PROBLEM STATEMENT -
Among the entries below, how many lines contain "window"? Answer with the number only.
* * * * * * *
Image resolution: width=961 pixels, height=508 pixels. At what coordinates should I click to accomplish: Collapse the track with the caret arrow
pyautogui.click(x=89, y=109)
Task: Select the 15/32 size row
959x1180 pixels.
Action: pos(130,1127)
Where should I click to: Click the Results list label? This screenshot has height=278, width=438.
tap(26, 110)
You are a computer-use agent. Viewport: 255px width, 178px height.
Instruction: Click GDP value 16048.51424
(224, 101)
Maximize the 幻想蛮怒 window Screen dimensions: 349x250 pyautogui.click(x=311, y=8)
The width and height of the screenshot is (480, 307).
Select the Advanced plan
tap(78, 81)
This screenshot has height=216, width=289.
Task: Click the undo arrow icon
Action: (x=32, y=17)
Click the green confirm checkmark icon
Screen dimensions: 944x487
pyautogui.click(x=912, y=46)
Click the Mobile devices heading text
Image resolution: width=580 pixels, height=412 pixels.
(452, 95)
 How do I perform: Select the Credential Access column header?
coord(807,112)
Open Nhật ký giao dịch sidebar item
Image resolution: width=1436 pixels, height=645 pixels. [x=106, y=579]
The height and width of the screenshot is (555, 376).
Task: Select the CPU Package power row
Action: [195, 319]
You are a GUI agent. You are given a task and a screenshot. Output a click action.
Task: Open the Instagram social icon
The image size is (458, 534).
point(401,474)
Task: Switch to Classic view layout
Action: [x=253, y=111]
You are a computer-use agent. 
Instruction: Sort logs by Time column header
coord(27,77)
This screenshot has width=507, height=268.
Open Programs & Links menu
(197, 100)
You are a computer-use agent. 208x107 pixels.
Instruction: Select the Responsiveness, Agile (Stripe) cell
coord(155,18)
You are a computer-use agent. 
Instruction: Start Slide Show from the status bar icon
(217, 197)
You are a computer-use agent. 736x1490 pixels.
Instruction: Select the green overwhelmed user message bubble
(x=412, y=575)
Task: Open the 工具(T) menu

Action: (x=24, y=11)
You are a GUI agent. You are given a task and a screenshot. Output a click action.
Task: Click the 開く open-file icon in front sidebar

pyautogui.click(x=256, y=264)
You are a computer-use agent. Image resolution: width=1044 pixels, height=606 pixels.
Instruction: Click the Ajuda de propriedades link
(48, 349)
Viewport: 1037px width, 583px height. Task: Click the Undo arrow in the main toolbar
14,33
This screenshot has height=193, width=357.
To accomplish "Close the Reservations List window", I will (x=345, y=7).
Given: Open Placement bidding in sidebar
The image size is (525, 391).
* * * * * * *
EXERCISE OUTPUT -
2